→ Task description
To complete the exercise, write out all the data exactly.

Content starts

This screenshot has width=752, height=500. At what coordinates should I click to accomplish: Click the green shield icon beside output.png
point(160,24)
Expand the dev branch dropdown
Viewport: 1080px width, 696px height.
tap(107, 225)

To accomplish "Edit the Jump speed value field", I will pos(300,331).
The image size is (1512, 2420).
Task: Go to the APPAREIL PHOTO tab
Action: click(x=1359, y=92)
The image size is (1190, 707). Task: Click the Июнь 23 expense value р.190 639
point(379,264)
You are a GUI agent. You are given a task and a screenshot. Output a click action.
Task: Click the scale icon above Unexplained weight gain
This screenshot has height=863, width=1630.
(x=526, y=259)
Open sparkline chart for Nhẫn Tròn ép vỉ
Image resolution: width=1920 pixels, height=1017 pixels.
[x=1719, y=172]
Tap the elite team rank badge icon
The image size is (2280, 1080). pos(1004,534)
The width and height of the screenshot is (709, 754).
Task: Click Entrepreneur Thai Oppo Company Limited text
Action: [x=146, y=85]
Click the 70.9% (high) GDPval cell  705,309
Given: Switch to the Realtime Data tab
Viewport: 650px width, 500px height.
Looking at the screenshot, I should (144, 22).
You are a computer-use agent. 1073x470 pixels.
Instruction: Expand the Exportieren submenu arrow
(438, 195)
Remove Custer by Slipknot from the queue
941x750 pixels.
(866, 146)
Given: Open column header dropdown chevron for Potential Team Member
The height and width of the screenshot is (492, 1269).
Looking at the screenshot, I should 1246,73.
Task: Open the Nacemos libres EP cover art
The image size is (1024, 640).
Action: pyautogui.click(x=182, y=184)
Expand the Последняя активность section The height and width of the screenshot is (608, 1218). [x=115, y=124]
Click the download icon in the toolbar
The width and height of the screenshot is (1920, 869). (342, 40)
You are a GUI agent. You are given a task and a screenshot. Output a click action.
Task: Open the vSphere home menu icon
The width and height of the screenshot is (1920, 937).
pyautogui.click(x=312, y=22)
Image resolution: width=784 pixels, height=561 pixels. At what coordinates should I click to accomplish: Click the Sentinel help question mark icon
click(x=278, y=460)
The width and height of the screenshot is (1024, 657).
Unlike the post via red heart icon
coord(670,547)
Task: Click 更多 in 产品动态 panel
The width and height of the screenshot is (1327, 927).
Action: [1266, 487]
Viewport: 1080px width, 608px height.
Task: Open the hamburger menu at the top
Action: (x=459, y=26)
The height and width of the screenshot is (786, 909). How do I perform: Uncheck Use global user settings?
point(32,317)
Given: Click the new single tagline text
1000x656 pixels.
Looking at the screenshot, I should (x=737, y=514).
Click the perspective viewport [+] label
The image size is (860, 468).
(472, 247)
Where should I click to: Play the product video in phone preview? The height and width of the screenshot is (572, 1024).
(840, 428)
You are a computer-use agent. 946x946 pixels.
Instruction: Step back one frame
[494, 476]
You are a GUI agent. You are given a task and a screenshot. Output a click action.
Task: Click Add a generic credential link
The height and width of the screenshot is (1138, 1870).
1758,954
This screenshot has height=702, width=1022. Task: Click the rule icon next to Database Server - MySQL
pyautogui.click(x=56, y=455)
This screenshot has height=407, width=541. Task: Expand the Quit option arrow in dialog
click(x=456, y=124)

Content ends

→ Exercise solution
This screenshot has width=752, height=500. At what coordinates should I click to accomplish: Click the green shield icon beside output.png
point(160,24)
Expand the dev branch dropdown
Viewport: 1080px width, 696px height.
tap(107, 225)

To accomplish "Edit the Jump speed value field", I will pos(300,331).
The image size is (1512, 2420).
Task: Go to the APPAREIL PHOTO tab
Action: click(x=1359, y=92)
The image size is (1190, 707). Task: Click the Июнь 23 expense value р.190 639
point(379,264)
You are a GUI agent. You are given a task and a screenshot. Output a click action.
Task: Click the scale icon above Unexplained weight gain
This screenshot has height=863, width=1630.
(x=526, y=259)
Open sparkline chart for Nhẫn Tròn ép vỉ
Image resolution: width=1920 pixels, height=1017 pixels.
[x=1719, y=172]
Tap the elite team rank badge icon
The image size is (2280, 1080). pos(1004,534)
The width and height of the screenshot is (709, 754).
Task: Click Entrepreneur Thai Oppo Company Limited text
Action: [x=146, y=85]
Click the 70.9% (high) GDPval cell  705,309
Given: Switch to the Realtime Data tab
Viewport: 650px width, 500px height.
Looking at the screenshot, I should (144, 22).
You are a computer-use agent. 1073x470 pixels.
Instruction: Expand the Exportieren submenu arrow
(438, 195)
Remove Custer by Slipknot from the queue
941x750 pixels.
(866, 146)
Given: Open column header dropdown chevron for Potential Team Member
The height and width of the screenshot is (492, 1269).
Looking at the screenshot, I should 1246,73.
Task: Open the Nacemos libres EP cover art
The image size is (1024, 640).
Action: pyautogui.click(x=182, y=184)
Expand the Последняя активность section The height and width of the screenshot is (608, 1218). [x=115, y=124]
Click the download icon in the toolbar
The width and height of the screenshot is (1920, 869). (342, 40)
You are a GUI agent. You are given a task and a screenshot. Output a click action.
Task: Open the vSphere home menu icon
The width and height of the screenshot is (1920, 937).
pyautogui.click(x=312, y=22)
Image resolution: width=784 pixels, height=561 pixels. At what coordinates should I click to accomplish: Click the Sentinel help question mark icon
click(x=278, y=460)
The width and height of the screenshot is (1024, 657).
Unlike the post via red heart icon
coord(670,547)
Task: Click 更多 in 产品动态 panel
The width and height of the screenshot is (1327, 927).
Action: [1266, 487]
Viewport: 1080px width, 608px height.
Task: Open the hamburger menu at the top
Action: (x=459, y=26)
The height and width of the screenshot is (786, 909). How do I perform: Uncheck Use global user settings?
point(32,317)
Given: Click the new single tagline text
1000x656 pixels.
Looking at the screenshot, I should (x=737, y=514).
Click the perspective viewport [+] label
The image size is (860, 468).
(472, 247)
Where should I click to: Play the product video in phone preview? The height and width of the screenshot is (572, 1024).
(840, 428)
You are a computer-use agent. 946x946 pixels.
Instruction: Step back one frame
[494, 476]
You are a GUI agent. You are given a task and a screenshot. Output a click action.
Task: Click Add a generic credential link
The height and width of the screenshot is (1138, 1870).
1758,954
This screenshot has height=702, width=1022. Task: Click the rule icon next to Database Server - MySQL
pyautogui.click(x=56, y=455)
This screenshot has height=407, width=541. Task: Expand the Quit option arrow in dialog
click(x=456, y=124)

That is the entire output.